OAKLAND, Calif. — For years, Stephen Curry watched his father, Dell, play a role in the community. Curry was often among the children in Charlotte, North Carolina treated to special appearances from star athletes and he still cherishes those sweet memories.
“That’s how I grew up,” Curry said. “I was blessed to see my dad and how he interacted with kids my age at the time. He was going to youth camps and different school events. I know how happy me and my friends were at that age to see somebody we looked up to come and spend some time [with us]. I don’t want to take those opportunities for granted, no matter what the schedule is or what’s going on outside of that event. That’s a time for them.”
That means those times occasionally arrive in the middle of the Golden State Warriors’ special season and quest for the NBA wins record, which Curry and the Warriors (72-9) will try to accomplish in the regular-season finale Wednesday night against the Memphis Grizzlies. They tied the mark set by the Chicago Bulls in 1995-96 on Sunday, defeating the San Antonio Spurs, 92-86.
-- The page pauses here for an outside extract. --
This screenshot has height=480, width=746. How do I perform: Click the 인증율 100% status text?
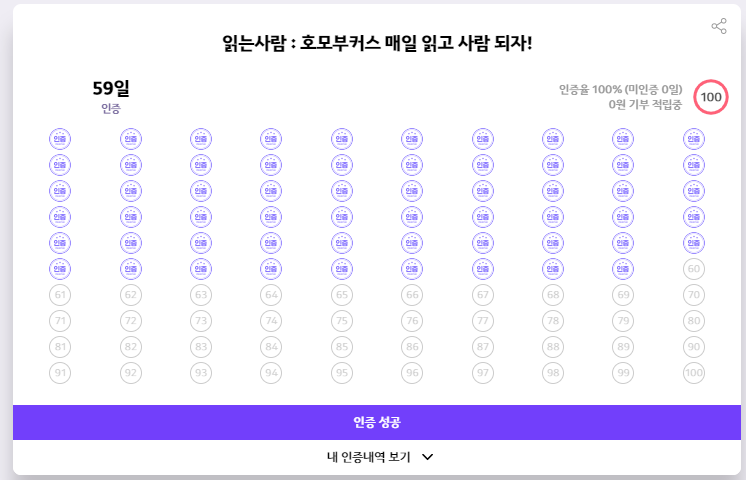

On a rainy Tuesday last month, when Curry had the day off, he spent several hours at Martin Luther King Jr. Elementary School. He spoke to the kids about the importance of drinking water, maintaining a healthy lifestyle, making the right choices and going to college.
This is normal for Curry, even a day after becoming the first player to make 300 3-pointers in a season and less than 24 hours after the Warriors set yet another record in a season full of them — this time for the best regular-season home winning streak, which reached 45 games. The visit took place in the middle of playing five games in seven days, no less.
Curry, honored for his charitable service in the past, is a regular participant for the Make-A-Wish Foundation. For every 3-pointer he makes, Curry donates three bed nets to fight malaria through the Nothing But Nets campaign. He has made a record 392 3-pointers so far this season.
Hat on backward and wearing a big smile that afternoon, the reigning NBA MVP, likely headed for another such honor, pumped his right fist when someone gave a good answer to a trivia question. He waved and high-fived while making his entrance, and even chanted along when appropriate.
Sometimes, the Warriors worry just a bit about their do-everything point guard overextending himself.
“It doesn’t surprise me,” coach Steve Kerr said. “He genuinely cares. Sometimes he does too much stuff, we try to pull him back, pull the reins back because everyone wants a piece of him and he has a hard time saying no.”
Among giggling, giddy children, Curry is clearly in his element. It’s an approach that translates from the court — and one that has drawn criticism from older players who don’t appreciate his abilities or the Warriors’ overall style of play.
The scrutiny is part of it, Curry insists. It means he’s doing something special.
“When it’s talking just about basketball, I know any time there’s a successful player or team, they’re going to have more of a spotlight, and people are going to ask questions about whoever it is,” Curry said. “This day and age, you say something controversial and it’s going to hit the airways pretty quick. When there are legends and people that I looked up to as a player — as a young kid, as a basketball player — Hall of Famers and guys that talk about our team, it means that obviously we’re doing something good, so we keep doing it. I take it with a grain of salt. Unless they’re in the room with me and we’re talking back and forth about what’s going on, then I don’t put too much weight into it.”
Former Philadelphia 76ers forward Julius Erving, a Hall of Famer, is among those who have been a fan of the way Curry plays.
“It’s so interesting when they talk about creating a simulator to duplicate what Steph Curry does on the court and the simulator can’t measure up because it just doesn’t look real,” Erving said. “That’s what he’s been doing on the court — things that really don’t look real to the normal eye, and you have to give him kudos for that.”
Curry sometimes gets tired from all of the fanfare and the NBA grind, not to mention the typical lack of sleep for a father with two young girls.
“The schedule’s crazy and obviously, we’re right in the middle of the season, so there are times where you might wake up and not want to get out of bed or whatever, but it is helpful to remember how I felt as a kid and the stuff my dad taught me, and be reminded the importance of the stage and the platform we have,” Curry said. “I want to use it.”